The expected answer is the data below, retyped exactly.

Segment Start: DATA SUPPLIED

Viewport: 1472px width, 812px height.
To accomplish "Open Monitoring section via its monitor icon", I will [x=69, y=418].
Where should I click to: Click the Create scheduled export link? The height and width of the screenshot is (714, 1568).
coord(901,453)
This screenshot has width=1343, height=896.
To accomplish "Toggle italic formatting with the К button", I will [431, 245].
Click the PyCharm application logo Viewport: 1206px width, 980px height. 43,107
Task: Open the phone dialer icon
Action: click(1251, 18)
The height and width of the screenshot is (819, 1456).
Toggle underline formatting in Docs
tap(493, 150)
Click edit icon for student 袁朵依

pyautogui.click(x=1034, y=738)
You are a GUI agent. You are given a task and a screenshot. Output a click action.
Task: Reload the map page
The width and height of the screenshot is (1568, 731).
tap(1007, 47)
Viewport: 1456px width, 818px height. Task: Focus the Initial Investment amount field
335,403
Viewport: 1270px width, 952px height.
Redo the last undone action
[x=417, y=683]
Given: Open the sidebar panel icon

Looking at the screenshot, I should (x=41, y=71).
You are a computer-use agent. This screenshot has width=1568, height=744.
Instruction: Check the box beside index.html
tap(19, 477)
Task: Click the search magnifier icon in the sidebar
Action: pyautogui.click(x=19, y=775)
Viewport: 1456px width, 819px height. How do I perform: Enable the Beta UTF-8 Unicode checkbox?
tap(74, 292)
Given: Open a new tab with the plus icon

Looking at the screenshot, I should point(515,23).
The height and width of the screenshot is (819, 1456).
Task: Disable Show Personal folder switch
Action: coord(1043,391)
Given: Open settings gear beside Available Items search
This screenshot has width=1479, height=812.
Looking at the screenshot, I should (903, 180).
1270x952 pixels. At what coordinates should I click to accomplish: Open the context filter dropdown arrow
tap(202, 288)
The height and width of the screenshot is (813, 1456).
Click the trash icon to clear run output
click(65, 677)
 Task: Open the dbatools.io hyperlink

Segment End: DATA SUPPLIED

THE ANSWER =>
Viewport: 1472px width, 812px height.
To accomplish "Open Monitoring section via its monitor icon", I will [x=69, y=418].
Where should I click to: Click the Create scheduled export link? The height and width of the screenshot is (714, 1568).
coord(901,453)
This screenshot has width=1343, height=896.
To accomplish "Toggle italic formatting with the К button", I will [431, 245].
Click the PyCharm application logo Viewport: 1206px width, 980px height. 43,107
Task: Open the phone dialer icon
Action: click(1251, 18)
The height and width of the screenshot is (819, 1456).
Toggle underline formatting in Docs
tap(493, 150)
Click edit icon for student 袁朵依

pyautogui.click(x=1034, y=738)
You are a GUI agent. You are given a task and a screenshot. Output a click action.
Task: Reload the map page
The width and height of the screenshot is (1568, 731).
tap(1007, 47)
Viewport: 1456px width, 818px height. Task: Focus the Initial Investment amount field
335,403
Viewport: 1270px width, 952px height.
Redo the last undone action
[x=417, y=683]
Given: Open the sidebar panel icon

Looking at the screenshot, I should (x=41, y=71).
You are a computer-use agent. This screenshot has width=1568, height=744.
Instruction: Check the box beside index.html
tap(19, 477)
Task: Click the search magnifier icon in the sidebar
Action: pyautogui.click(x=19, y=775)
Viewport: 1456px width, 819px height. How do I perform: Enable the Beta UTF-8 Unicode checkbox?
tap(74, 292)
Given: Open a new tab with the plus icon

Looking at the screenshot, I should point(515,23).
The height and width of the screenshot is (819, 1456).
Task: Disable Show Personal folder switch
Action: coord(1043,391)
Given: Open settings gear beside Available Items search
This screenshot has width=1479, height=812.
Looking at the screenshot, I should (903, 180).
1270x952 pixels. At what coordinates should I click to accomplish: Open the context filter dropdown arrow
tap(202, 288)
The height and width of the screenshot is (813, 1456).
Click the trash icon to clear run output
click(65, 677)
 Task: Open the dbatools.io hyperlink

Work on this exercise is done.